I'm new to data structures and algorithms. Right know I'm learning singly linked lists and I'm confused with a piece of code that creates a linked list.

#include<stdio.h>
#include<stdlib.h>

struct node
{
    int data;
    struct node *next;
};

int main()
{
    int n;
    struct node *head = NULL;
    head = malloc(sizeof(struct node));

    head->data = 36; 
    head->next = NULL;

    printf("%d", head->data);
}

My question is why we have to use struct node *next; part in order to refer to memory location of next node.
Why can't we instead use int *next ?

Answer 1

This definition

struct node
{
    int data;
    struct node *next;
};

explains
"This is a node, carrying info on an int and pointing to another node (if not NULL), which in turn might point to yet another node... and so on."
A typical linked list.

This is what I understand your alternative to be:

struct node
{
    int data;
    int *next;
};

And it would explain:
"This is a node, carrying info on an int and pointing to another int (if not NULL)."
But an int cannot provide access to yet another int. So this one can provide access to info on one or two ints.
The idea of a linked list, in contrast, is however that it can (assuming memory) provide access to an indeterminate and quite high number of nodes.

Answer 2

In fact, you may write like

struct node
{
    int data;
    int *next;
};

To allocate the head node you can write (as you already did)

head = malloc(sizeof(struct node));

head->data = 36; 
head->next = NULL;

If you want to allocate the next node you have to write

head->next = malloc( sizeof( struct node ) );

But to assign values to the newly created node you have to write

( ( struct node * )head->next )->data = 37;
( ( struct node * )head->next )->next = NULL;

Such a code will only confuse readers of the code.

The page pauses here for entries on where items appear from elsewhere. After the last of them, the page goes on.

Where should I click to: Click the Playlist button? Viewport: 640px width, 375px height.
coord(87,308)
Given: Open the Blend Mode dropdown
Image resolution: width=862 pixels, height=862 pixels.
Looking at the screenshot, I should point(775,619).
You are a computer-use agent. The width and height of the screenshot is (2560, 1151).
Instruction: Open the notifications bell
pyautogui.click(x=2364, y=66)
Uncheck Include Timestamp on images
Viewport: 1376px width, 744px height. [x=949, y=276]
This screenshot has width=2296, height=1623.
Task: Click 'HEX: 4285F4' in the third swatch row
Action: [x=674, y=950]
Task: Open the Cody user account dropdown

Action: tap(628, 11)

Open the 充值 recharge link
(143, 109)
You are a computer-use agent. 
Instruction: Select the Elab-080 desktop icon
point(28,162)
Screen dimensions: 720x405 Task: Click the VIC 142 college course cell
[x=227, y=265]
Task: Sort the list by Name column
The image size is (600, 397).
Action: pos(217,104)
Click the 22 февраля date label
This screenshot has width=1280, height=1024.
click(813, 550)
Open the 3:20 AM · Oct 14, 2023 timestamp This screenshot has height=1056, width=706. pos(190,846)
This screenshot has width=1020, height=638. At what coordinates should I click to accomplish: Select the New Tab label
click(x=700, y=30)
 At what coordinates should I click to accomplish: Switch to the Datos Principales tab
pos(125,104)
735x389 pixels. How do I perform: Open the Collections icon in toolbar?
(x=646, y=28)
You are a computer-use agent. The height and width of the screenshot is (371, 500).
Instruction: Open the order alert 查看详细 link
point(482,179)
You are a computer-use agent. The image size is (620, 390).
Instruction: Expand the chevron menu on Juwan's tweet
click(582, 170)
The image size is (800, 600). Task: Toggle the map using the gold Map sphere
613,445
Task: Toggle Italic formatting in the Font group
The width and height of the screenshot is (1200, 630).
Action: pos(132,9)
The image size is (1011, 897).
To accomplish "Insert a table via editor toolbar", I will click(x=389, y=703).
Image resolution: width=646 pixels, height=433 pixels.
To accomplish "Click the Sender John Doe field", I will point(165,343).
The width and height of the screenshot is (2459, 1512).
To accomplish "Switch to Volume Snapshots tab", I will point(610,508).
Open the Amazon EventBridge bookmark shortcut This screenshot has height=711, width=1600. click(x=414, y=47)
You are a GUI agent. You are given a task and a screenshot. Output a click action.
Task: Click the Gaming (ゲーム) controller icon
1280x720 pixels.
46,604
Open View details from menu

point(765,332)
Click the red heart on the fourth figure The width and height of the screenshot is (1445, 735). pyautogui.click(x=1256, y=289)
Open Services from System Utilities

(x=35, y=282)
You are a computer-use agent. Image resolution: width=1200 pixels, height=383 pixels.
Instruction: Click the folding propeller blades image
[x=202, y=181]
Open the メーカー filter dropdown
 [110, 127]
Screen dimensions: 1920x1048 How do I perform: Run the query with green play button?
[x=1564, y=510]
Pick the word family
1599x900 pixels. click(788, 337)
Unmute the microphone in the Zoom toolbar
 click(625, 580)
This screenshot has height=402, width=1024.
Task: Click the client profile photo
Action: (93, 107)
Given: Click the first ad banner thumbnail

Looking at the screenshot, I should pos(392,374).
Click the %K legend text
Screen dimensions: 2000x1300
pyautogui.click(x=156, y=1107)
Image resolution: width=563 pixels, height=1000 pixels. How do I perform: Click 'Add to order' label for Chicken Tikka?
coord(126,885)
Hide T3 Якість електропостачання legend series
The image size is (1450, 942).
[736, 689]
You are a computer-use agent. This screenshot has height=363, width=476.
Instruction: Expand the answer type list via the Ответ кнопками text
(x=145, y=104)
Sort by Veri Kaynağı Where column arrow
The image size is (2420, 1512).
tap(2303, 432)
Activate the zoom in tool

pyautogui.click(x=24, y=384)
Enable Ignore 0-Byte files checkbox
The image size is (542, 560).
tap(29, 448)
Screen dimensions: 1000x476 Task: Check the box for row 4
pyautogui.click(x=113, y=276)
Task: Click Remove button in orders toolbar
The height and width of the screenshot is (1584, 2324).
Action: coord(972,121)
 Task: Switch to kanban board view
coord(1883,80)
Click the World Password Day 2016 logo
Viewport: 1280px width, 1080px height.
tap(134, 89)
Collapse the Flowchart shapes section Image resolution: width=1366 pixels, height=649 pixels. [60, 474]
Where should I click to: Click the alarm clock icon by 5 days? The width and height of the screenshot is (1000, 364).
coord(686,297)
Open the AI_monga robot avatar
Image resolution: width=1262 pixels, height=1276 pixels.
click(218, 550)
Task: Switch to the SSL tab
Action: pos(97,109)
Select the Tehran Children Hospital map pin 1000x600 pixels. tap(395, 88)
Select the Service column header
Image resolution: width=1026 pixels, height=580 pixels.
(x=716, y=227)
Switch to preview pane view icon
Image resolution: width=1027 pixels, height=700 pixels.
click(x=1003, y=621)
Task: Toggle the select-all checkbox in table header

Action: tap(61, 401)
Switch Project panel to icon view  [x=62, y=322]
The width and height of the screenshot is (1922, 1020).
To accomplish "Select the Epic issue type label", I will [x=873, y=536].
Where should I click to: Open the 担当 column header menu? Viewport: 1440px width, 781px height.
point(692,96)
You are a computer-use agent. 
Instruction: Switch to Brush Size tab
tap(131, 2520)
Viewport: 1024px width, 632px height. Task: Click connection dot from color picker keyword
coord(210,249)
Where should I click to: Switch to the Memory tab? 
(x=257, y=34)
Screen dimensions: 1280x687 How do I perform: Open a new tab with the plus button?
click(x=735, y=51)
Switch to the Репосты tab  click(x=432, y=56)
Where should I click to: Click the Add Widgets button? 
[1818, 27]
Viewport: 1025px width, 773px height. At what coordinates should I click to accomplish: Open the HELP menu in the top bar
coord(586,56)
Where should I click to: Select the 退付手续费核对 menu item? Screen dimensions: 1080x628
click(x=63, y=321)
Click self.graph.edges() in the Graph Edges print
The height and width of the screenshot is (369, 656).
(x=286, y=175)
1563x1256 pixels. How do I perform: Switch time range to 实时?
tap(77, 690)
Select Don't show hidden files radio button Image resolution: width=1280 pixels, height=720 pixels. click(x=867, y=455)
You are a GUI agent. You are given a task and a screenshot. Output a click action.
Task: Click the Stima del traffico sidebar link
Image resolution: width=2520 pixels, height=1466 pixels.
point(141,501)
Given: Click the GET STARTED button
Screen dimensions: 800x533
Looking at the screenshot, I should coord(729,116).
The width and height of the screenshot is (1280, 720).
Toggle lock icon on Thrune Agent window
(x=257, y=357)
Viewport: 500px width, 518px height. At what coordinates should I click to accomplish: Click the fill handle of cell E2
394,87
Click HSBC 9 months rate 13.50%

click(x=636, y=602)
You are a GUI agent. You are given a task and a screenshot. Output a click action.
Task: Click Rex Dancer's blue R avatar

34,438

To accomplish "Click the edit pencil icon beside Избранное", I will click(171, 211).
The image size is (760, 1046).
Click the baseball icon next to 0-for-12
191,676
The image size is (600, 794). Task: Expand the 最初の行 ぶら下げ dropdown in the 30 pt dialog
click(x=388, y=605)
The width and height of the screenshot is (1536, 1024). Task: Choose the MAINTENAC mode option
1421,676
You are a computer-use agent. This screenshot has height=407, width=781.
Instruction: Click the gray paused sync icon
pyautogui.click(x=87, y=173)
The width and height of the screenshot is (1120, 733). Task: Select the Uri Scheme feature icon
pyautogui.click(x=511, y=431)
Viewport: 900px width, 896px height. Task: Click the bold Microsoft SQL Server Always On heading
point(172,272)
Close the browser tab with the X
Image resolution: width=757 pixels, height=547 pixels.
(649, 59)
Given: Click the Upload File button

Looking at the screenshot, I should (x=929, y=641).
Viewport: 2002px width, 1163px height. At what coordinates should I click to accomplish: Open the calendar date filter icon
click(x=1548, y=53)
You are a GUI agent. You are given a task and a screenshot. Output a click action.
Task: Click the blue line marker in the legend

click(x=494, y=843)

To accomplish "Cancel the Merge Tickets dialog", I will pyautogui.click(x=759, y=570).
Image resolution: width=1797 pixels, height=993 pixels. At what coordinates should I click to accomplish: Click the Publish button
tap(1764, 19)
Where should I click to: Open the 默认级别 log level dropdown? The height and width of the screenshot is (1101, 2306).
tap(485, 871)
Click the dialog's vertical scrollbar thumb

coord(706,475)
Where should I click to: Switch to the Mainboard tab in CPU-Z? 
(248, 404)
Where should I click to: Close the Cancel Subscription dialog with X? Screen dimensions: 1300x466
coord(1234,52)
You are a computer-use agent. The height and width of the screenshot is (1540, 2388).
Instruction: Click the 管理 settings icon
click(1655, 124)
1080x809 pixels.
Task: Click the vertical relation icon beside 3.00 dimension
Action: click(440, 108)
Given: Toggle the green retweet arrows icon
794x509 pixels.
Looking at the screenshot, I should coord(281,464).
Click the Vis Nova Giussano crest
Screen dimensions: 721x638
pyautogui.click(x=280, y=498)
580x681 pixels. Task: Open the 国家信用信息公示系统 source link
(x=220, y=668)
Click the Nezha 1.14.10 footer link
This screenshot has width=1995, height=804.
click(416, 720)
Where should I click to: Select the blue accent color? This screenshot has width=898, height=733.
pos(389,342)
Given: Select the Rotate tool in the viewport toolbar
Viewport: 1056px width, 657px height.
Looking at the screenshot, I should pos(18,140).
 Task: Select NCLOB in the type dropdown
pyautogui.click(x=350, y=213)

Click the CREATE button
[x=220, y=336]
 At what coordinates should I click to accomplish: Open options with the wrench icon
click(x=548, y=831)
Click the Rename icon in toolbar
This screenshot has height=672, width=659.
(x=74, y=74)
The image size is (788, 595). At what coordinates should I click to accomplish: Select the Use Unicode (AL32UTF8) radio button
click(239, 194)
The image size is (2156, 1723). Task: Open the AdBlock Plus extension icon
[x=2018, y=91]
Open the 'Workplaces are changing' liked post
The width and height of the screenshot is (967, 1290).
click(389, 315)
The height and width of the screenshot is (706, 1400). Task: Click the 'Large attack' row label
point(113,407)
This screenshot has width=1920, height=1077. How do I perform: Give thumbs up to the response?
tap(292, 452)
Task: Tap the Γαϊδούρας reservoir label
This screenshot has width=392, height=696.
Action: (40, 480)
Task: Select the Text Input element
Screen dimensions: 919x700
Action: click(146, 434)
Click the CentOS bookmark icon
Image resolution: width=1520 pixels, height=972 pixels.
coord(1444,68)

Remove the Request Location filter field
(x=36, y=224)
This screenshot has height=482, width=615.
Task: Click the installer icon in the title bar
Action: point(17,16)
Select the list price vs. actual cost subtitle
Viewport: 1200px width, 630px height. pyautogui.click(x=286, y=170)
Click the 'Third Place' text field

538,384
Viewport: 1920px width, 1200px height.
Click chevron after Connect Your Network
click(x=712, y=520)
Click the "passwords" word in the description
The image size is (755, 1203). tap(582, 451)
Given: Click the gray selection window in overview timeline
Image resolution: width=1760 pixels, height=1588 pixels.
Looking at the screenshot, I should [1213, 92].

That is you are allocating memory for an object of the type struct node but then you are interpreting the pointer to the allocated memory as having the type int * instead of using a pointer of the type struct node * . And then again to assign values tp an object of the type struct node you need to cast the pointer of the type int * to the type struct node * . Such a code is error-prone.